What were the Celtics doing defensively?
“We were laughing because, I think someone called it a manwich, a man zone, I mean, we were half zone, half man. It was almost silly, it really was,” said coach Doc Rivers. “But it was really good.
“We went into timeout [and said], ‘Any pick and roll, we’re man; any ball swing, we’re zone.’ [The players] figured it out. We’ve been doing that a lot lately, we have enough guys on the floor that can do it. And it’s really important with [Jason Terry] at the end of the game, because that’s the guy they are going to try to attack. And to be able to put him in the zone -- and he’s great in zone from Dallas -- it’s been good for us.”
The Celtics have gone zone in each game of their current four-game winning streak. When Avery Bradley and Courtney Lee got in foul trouble against Golden State, Boston threw a zone curveball at the Warriors. Philadelphia came out on fire on Tuesday night and the Celtics went zone trying to cool them down (then stuck with it for much of the evening).
Synergy Sports data pegs only 3.8 percent of Boston’s total defensive possessions in zone during the past four games, but Rivers admits it’s hard to decipher when the Celtics are in pure zone -- because often it's a crazy mix with both man and zone principles.
You can’t argue with the results, however.
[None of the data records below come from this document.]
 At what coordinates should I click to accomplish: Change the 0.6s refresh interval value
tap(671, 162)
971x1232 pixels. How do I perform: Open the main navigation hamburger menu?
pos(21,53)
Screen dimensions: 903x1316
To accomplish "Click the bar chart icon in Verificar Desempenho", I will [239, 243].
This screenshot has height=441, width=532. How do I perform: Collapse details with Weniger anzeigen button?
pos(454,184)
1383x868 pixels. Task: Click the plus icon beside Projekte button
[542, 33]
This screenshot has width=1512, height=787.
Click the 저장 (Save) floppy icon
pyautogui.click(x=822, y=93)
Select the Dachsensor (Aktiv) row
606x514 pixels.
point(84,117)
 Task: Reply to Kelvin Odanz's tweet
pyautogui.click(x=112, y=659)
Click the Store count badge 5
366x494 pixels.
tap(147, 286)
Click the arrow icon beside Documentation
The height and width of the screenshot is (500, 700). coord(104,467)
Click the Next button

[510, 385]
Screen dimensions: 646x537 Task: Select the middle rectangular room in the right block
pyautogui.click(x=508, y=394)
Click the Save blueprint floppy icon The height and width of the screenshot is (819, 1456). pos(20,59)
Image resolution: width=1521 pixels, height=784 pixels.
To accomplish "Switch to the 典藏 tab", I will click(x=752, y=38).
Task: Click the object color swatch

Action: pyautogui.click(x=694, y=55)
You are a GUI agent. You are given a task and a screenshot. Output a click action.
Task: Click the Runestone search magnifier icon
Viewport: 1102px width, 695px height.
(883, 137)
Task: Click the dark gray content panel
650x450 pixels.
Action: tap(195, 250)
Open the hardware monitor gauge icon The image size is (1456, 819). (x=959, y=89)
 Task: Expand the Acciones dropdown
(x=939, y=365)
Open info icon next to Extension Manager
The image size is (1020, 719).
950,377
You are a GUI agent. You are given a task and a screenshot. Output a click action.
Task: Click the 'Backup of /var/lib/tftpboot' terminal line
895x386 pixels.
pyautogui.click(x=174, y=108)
In the small sample, Synergy data has the Celtics allowing a microscopic 0.4 points per play. To put that in perspective, Boston is allowing 0.822 points per play overall during this winning streak and 0.892 for the season (fifth best in the league). Synergy has Boston at 0.747 points per play overall in zone this season.
“It’s really a matchup zone more than a college zone,” said Rivers. “We switch everything, but we guard the ball, whereas a college zone, they are standing there with their arms up -- you can’t do that in our league. Our guys actually go out and guard the ball. They play our man defense in pick-and-rolls; whenever the ball goes to the post, we draw up into a man; under 5 seconds we go up into a man. So it’s a lot of changes and you have to be really alert to do it. Kevin Eastman has been the guy, he’s done a terrific job.”
Rivers expects to keep going back to the zone and his players -- yes, even Kevin Garnett -- like it.
“Kevin wants to just play man-to-man and he thinks you should just guard your own guy, and if everybody did what he did, then it’d be perfect defense,” said Rivers. “But he’s gotten into it. He likes it [the zone], too, at times because of the switching."